Try it: Reproduce the records in full. Alter nothing.

══ The records ══

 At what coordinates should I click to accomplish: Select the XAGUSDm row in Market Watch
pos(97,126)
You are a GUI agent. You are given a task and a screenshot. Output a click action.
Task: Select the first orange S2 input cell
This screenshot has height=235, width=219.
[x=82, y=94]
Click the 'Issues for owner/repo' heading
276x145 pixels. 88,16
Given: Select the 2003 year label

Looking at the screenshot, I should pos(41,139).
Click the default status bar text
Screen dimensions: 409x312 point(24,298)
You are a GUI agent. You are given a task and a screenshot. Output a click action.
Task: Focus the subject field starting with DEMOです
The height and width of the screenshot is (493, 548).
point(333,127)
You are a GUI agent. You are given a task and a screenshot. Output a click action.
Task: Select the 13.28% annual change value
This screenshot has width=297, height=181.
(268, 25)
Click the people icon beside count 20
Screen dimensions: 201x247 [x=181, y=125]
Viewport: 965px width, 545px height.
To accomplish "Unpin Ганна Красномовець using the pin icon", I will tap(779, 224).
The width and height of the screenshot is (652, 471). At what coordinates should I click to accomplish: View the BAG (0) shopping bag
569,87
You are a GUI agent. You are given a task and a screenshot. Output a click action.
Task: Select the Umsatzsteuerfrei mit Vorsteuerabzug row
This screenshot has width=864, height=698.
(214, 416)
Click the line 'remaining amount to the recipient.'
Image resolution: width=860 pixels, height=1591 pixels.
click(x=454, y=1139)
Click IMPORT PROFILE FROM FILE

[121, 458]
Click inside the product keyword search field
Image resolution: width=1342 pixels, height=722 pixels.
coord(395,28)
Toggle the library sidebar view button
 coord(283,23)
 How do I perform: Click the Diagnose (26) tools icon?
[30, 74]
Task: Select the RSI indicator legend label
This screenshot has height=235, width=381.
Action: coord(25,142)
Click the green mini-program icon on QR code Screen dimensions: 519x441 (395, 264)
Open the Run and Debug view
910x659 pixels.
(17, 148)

═══

Response:
 At what coordinates should I click to accomplish: Select the XAGUSDm row in Market Watch
pos(97,126)
You are a GUI agent. You are given a task and a screenshot. Output a click action.
Task: Select the first orange S2 input cell
This screenshot has height=235, width=219.
[x=82, y=94]
Click the 'Issues for owner/repo' heading
276x145 pixels. 88,16
Given: Select the 2003 year label

Looking at the screenshot, I should pos(41,139).
Click the default status bar text
Screen dimensions: 409x312 point(24,298)
You are a GUI agent. You are given a task and a screenshot. Output a click action.
Task: Focus the subject field starting with DEMOです
The height and width of the screenshot is (493, 548).
point(333,127)
You are a GUI agent. You are given a task and a screenshot. Output a click action.
Task: Select the 13.28% annual change value
This screenshot has width=297, height=181.
(268, 25)
Click the people icon beside count 20
Screen dimensions: 201x247 [x=181, y=125]
Viewport: 965px width, 545px height.
To accomplish "Unpin Ганна Красномовець using the pin icon", I will tap(779, 224).
The width and height of the screenshot is (652, 471). At what coordinates should I click to accomplish: View the BAG (0) shopping bag
569,87
You are a GUI agent. You are given a task and a screenshot. Output a click action.
Task: Select the Umsatzsteuerfrei mit Vorsteuerabzug row
This screenshot has width=864, height=698.
(214, 416)
Click the line 'remaining amount to the recipient.'
Image resolution: width=860 pixels, height=1591 pixels.
click(x=454, y=1139)
Click IMPORT PROFILE FROM FILE

[121, 458]
Click inside the product keyword search field
Image resolution: width=1342 pixels, height=722 pixels.
coord(395,28)
Toggle the library sidebar view button
 coord(283,23)
 How do I perform: Click the Diagnose (26) tools icon?
[30, 74]
Task: Select the RSI indicator legend label
This screenshot has height=235, width=381.
Action: coord(25,142)
Click the green mini-program icon on QR code Screen dimensions: 519x441 (395, 264)
Open the Run and Debug view
910x659 pixels.
(17, 148)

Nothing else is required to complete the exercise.